Best Dubai Areas for Buy-to-Let Under AED 1 Million in 2026
If your budget is under AED 1 million and your goal is rental income, Dubai is one of the few global cities where that combination genuinely works — but only if you buy in the right tier. A sub-1M ticket does not stretch to prime towers in Downtown or the Marina; it stretches furthest in the city’s affordable, high-yield communities, where lower entry prices and steady tenant demand combine to produce Dubai’s strongest cash flow. Buy there with the trade-offs understood, and a single sub-1M unit can throw off roughly 7-8% gross — a yield most mature markets cannot match.
This roundup, written by Palmera Elite Real Estate Brokerage LLC (RERA ORN 40780), ranks the best under-1M buy-to-let areas in 2026 by what actually matters to a cash-flow investor: entry price, gross and net yield, service-charge drag and the income-versus-growth trade-off. Every figure is dated to its 2026 source at the foot of the page, because Dubai prices move fast. This sits under our pillar guide on where to invest in Dubai; for the pure ranking by yield across all budgets, see our companion guide on the highest rental-yield areas in Dubai.
How we ranked the under-1M areas
Three filters decide whether an area belongs on a sub-1M buy-to-let shortlist:
- Entry price under AED 1M. The area must offer studios or one-beds that a sub-1M budget can buy outright — these all sit below the Dubai citywide average of roughly AED 1,916 per sqft as of June 2026 (Engel & Voelkers, 2026).
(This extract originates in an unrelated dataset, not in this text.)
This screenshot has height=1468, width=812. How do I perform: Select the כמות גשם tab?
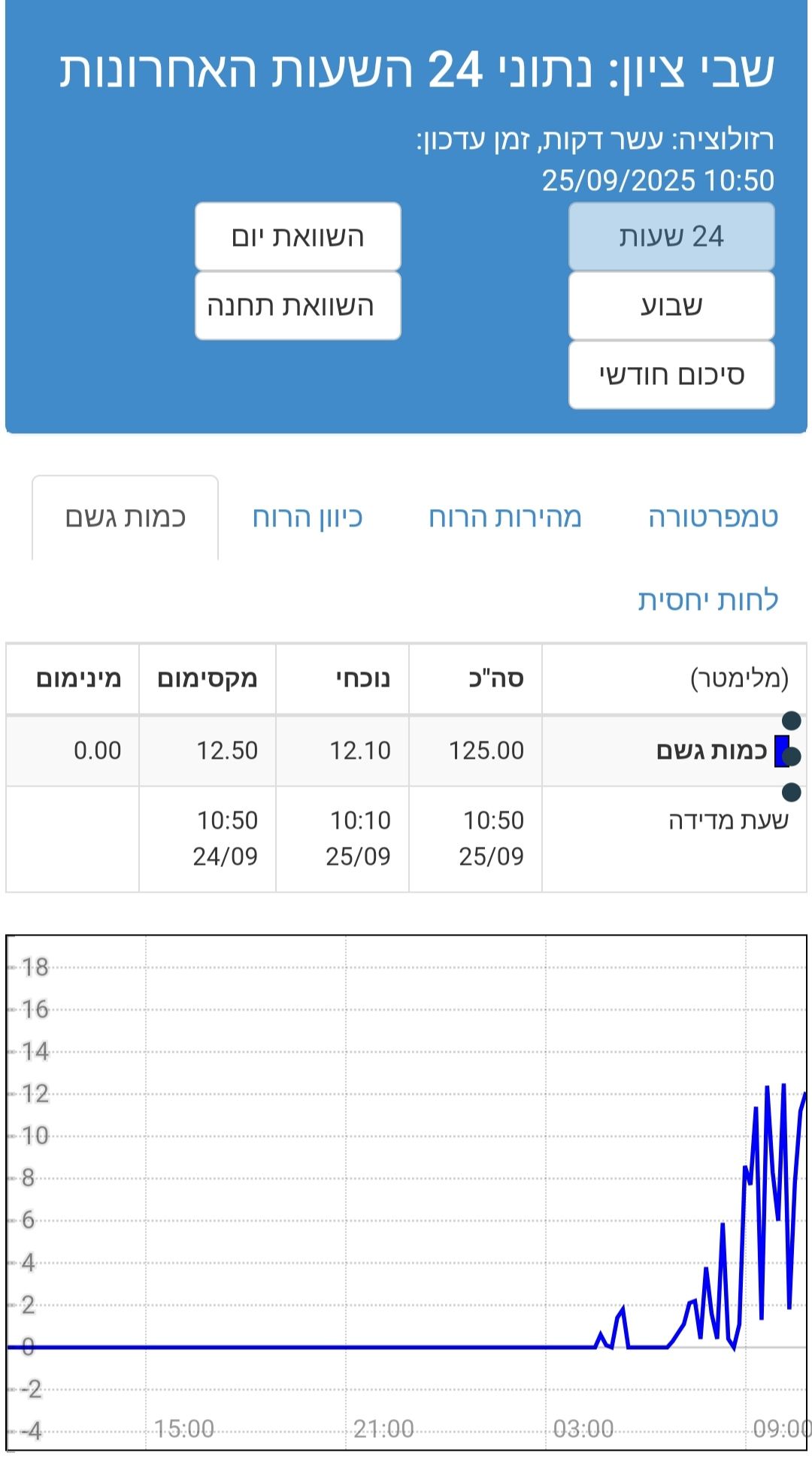coord(126,517)
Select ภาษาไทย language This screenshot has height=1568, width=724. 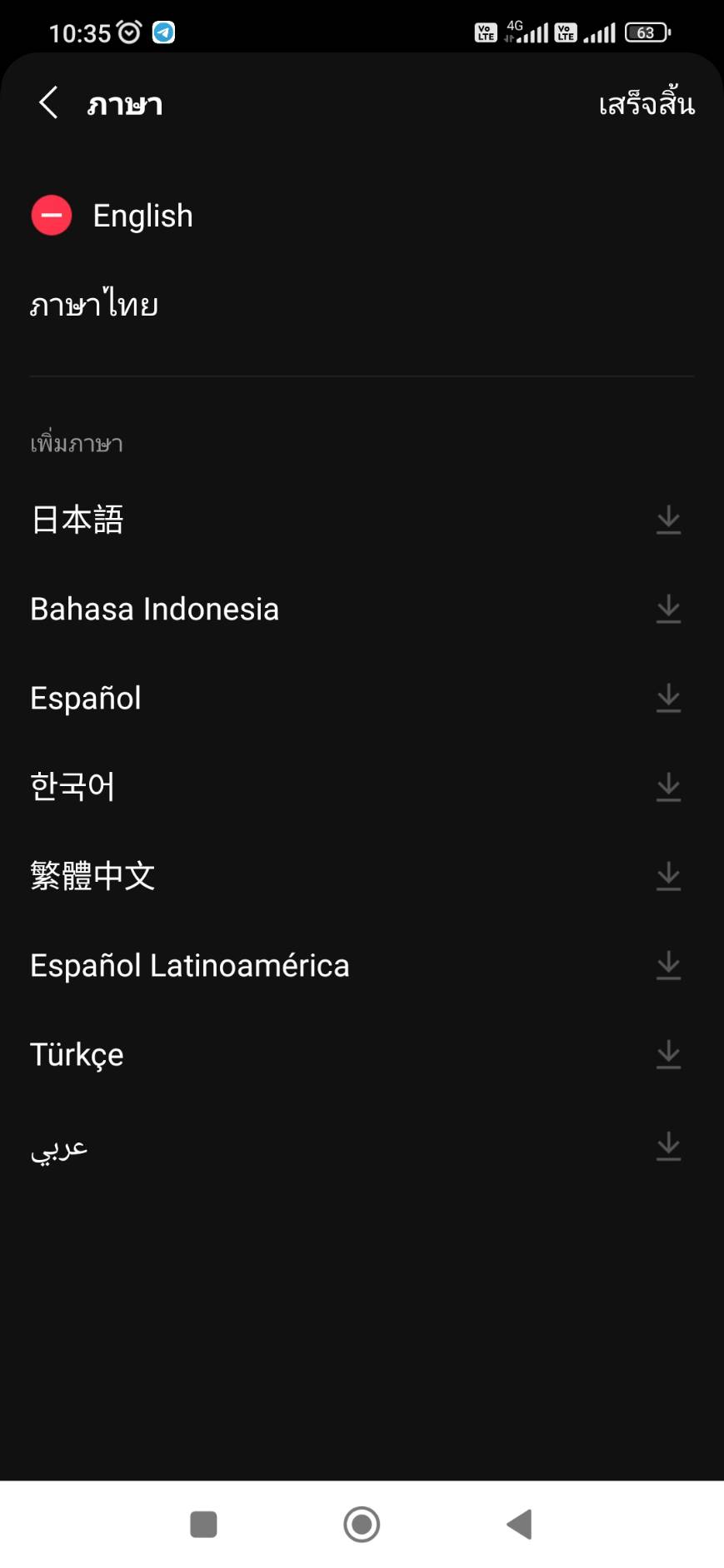tap(94, 306)
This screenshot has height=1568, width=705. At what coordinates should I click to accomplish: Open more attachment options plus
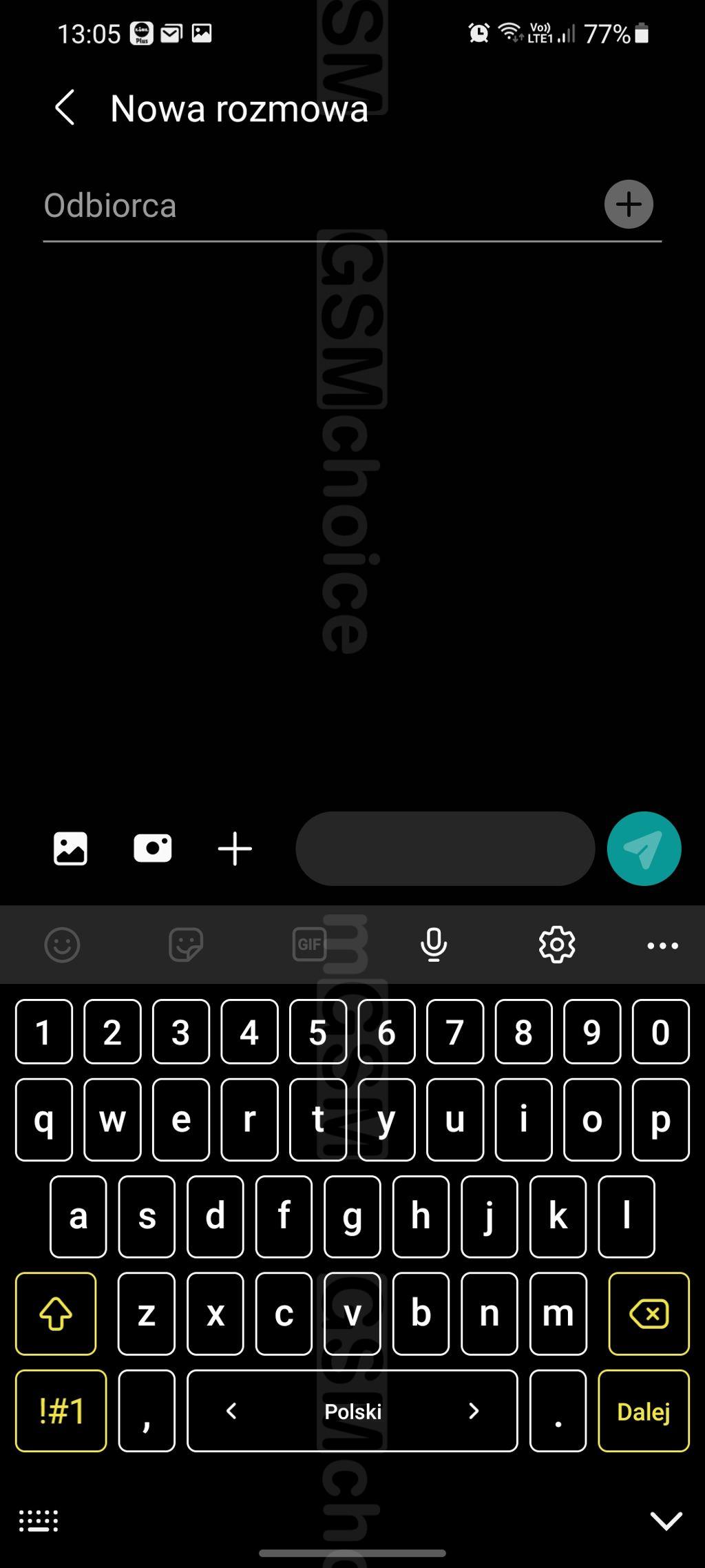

- Gross yield in the top band. We weight toward the ~7-8% gross tier, the highest in the city (Property Finder, 2026), because cash flow is the whole point of this budget.
- Net survivability. A high gross is worthless if service charges eat it. We flag where modest charges protect the net return — your take-home runs roughly 1.5-2 points below gross after charges, vacancy and management (RestProperty, 2026).
One framing rule before the list: a yield figure on its own tells you almost nothing. Agents quote gross — rent divided by price — and your real net return is the number that pays you. Our guide on gross vs net rental yield shows exactly how the two diverge.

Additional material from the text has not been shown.